= Problem =
Quote every line of the records below word for word, leaving out the pictures.

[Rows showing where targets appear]
########
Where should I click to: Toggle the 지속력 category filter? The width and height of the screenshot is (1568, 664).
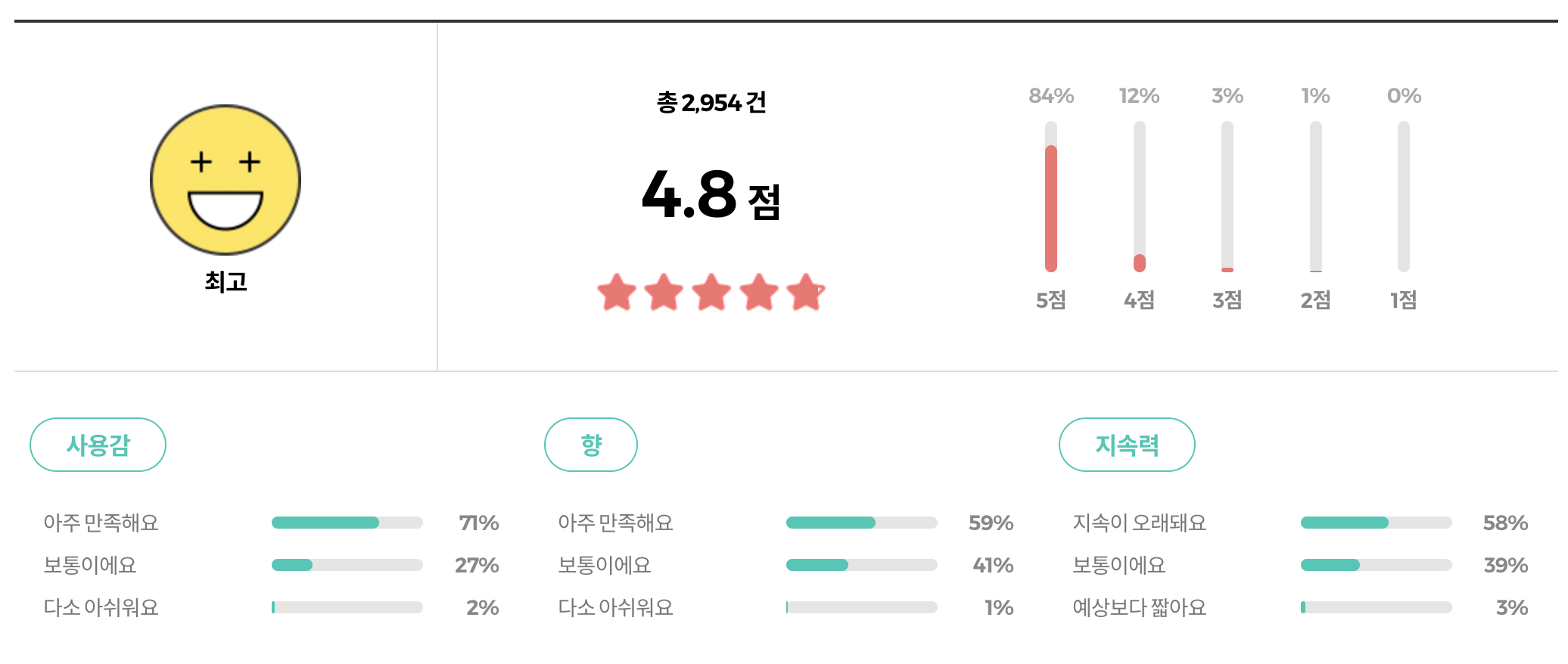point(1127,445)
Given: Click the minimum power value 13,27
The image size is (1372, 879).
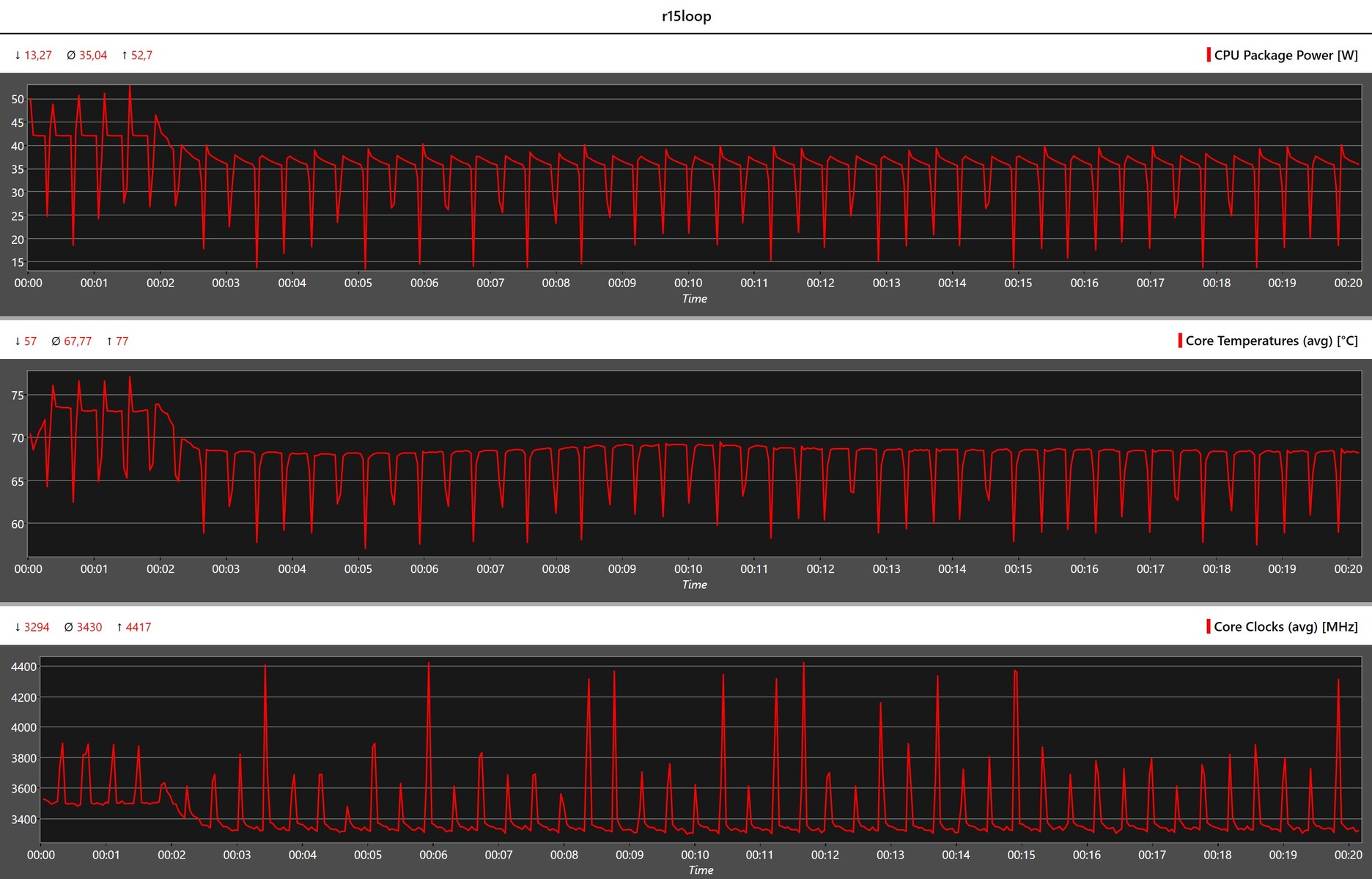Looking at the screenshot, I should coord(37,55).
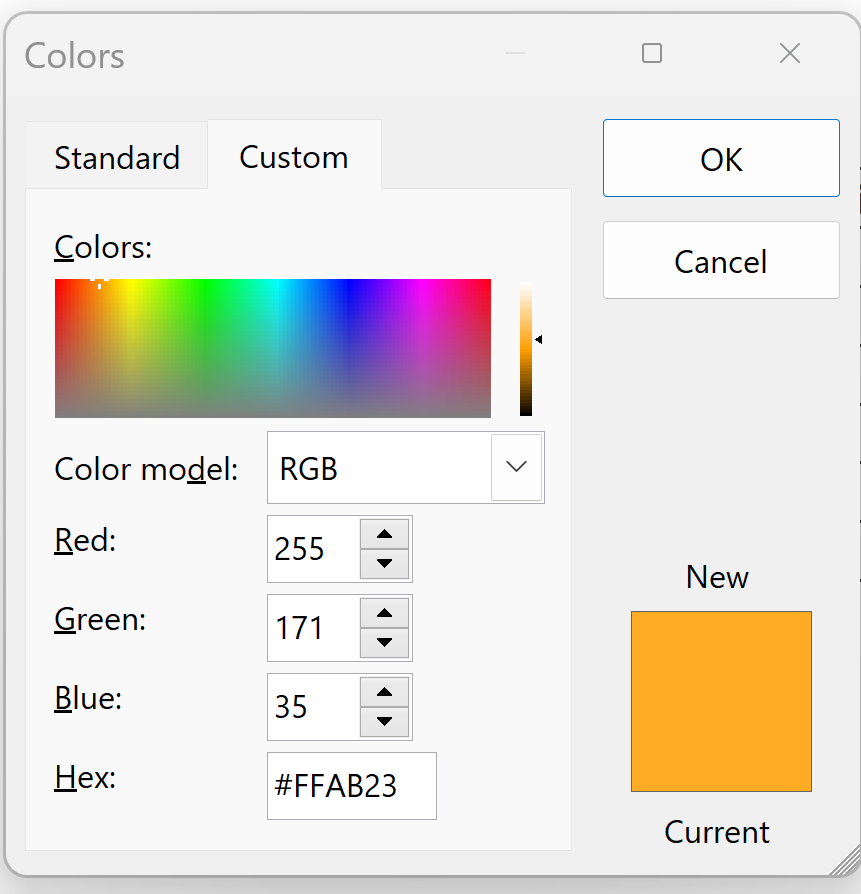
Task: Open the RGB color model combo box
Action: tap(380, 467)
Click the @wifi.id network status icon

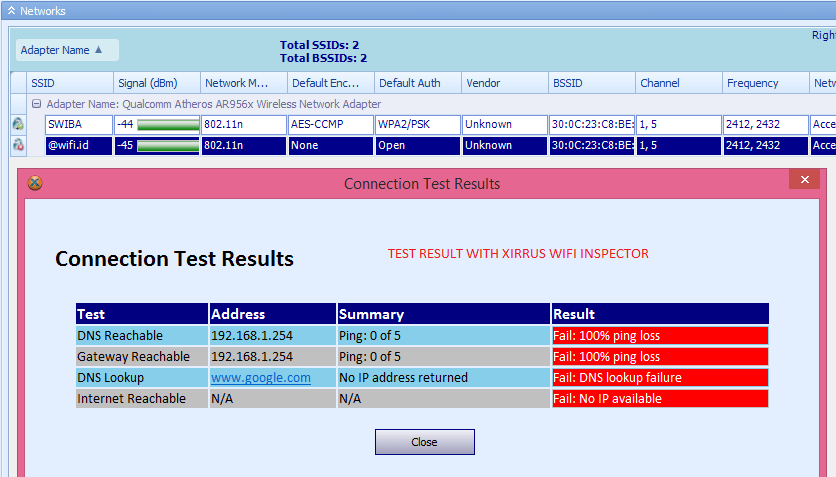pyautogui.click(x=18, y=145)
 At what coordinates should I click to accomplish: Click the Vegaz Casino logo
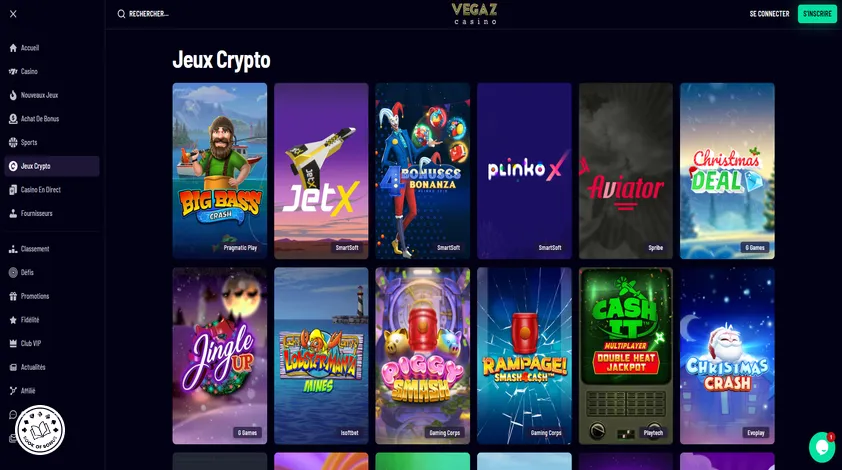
########
= Response below =
Where should I click to: Toggle the 지속력 category filter? The width and height of the screenshot is (1568, 664).
point(1127,445)
Given: Click the minimum power value 13,27
The image size is (1372, 879).
Looking at the screenshot, I should coord(37,55).
Task: Open the RGB color model combo box
Action: tap(380, 467)
Click the @wifi.id network status icon

pyautogui.click(x=18, y=145)
 At what coordinates should I click to accomplish: Click the Vegaz Casino logo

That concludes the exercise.